Look through the listing and report every line that has "will" in it.
++++ Recorded information ++++
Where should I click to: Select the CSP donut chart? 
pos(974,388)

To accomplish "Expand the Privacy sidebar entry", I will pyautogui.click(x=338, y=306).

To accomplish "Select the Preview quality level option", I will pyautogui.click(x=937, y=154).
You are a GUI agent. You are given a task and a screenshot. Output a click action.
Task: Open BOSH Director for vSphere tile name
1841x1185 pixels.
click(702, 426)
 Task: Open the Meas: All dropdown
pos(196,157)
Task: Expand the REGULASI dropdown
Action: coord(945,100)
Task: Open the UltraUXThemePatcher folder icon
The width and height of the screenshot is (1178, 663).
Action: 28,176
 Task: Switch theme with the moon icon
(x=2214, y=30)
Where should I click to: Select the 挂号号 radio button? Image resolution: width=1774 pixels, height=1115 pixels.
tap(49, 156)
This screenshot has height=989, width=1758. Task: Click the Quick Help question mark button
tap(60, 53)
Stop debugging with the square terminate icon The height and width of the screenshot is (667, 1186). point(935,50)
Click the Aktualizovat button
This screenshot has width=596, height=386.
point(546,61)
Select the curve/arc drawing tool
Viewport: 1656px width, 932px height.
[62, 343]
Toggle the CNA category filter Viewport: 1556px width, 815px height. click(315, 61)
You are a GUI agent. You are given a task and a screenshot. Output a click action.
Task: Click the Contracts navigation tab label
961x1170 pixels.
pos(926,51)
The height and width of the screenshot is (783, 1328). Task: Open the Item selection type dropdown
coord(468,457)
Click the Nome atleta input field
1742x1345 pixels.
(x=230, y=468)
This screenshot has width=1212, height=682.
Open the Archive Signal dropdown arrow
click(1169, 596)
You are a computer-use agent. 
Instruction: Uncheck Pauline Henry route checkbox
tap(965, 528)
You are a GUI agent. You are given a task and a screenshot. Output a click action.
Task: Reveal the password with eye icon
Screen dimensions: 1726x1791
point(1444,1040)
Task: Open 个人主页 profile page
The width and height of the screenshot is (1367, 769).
++++
> [Answer for the task]
To accomplish "Expand the Privacy sidebar entry", I will pyautogui.click(x=338, y=306).
To accomplish "Select the Preview quality level option", I will pyautogui.click(x=937, y=154).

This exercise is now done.